Nel 1911, Giorgio de Chirico, in disparte rispetto alle avanguardie e alle varie correnti artistiche emergenti dell’epoca - come il cubismo - dipingeva L’enigma dell’ora, riconducibile alla metafisica come forma d’arte, di cui lui è il principale esponente, che mette in scena grandi spiazzi fluttuanti ed elementi urbani che spesso racchiudono figure classicheggianti o insolite e raramente umane. Il tutto spesso viene raffigurato con punti di fuga e di vista differenti, elemento che cattura in fretta l’occhio dello spettatore, che viene rapito dai molteplici enigmi di queste opere senza tempo.
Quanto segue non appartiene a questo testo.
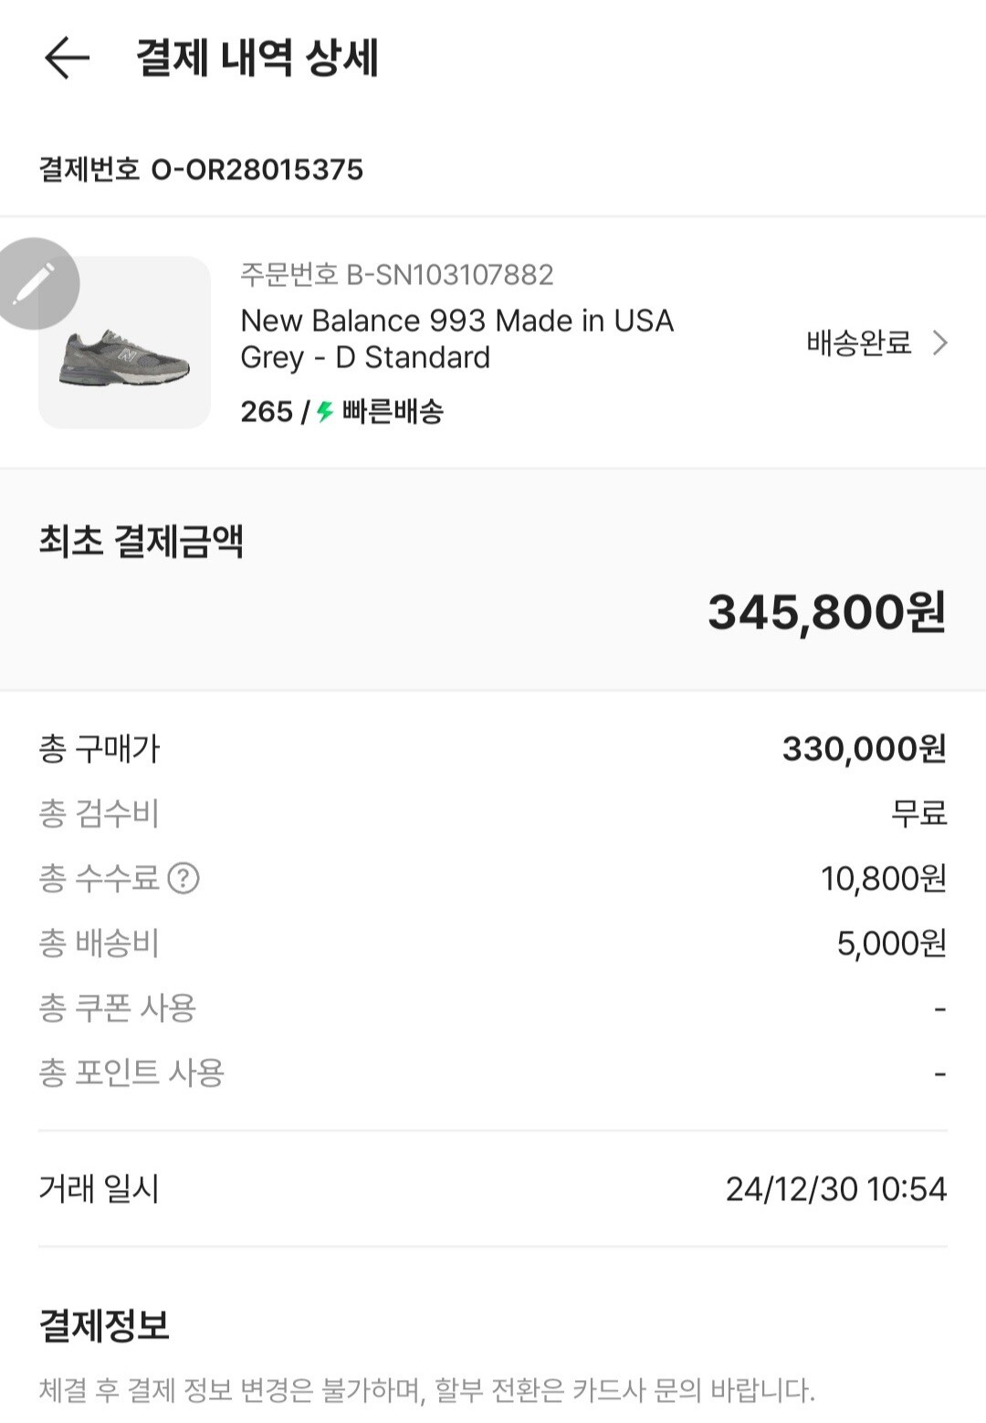Tap the 총 포인트 사용 row
Viewport: 986px width, 1423px height.
pos(493,1073)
La particolarità de L’enigma del tempo è invece la presenza di figure umane: una donna in bianco in primo piano e un uomo incastonato nelle buie arcate dell’incombente edificio che occupa gran parte della tela. Un’atmosfera priva di densità non lascia propagare la luce, che taglia violentemente gli spazi, ma accende gli abiti della figura femminile che ci dà le spalle, intenta a scrutare il palazzo o ciò che nasconde, lasciando colui che le fa compagnia in disparte nell’oscurità.
L’elemento centrale e dominante è un grande orologio bianco, su cui il titolo proietta l’elemento incognito che mette in dubbio il movimento delle sue lancette nere. È vero, un quadro è per definizione immobile, ma gli “immobili non spazi” dell’opera suggeriscono che in essa ci sia anche un “non tempo”, congelato e senza senso, in parte come il periodo che stiamo vivendo.
E in fondo l’arte di qualsiasi genere o forma può essere considerata una macchina fotografica in grado di modificare il tempo: un’immagine può fermarlo o far durare un attimo all’infinito e in più aggiunge la possibilità di ritrarre anche l’invisibile. Ad insegnarcelo è de Chirico che fa del tempo, anzi, del “non tempo” un’arte a tutti gli effetti, che camminerà insieme alla nostra storia per sempre.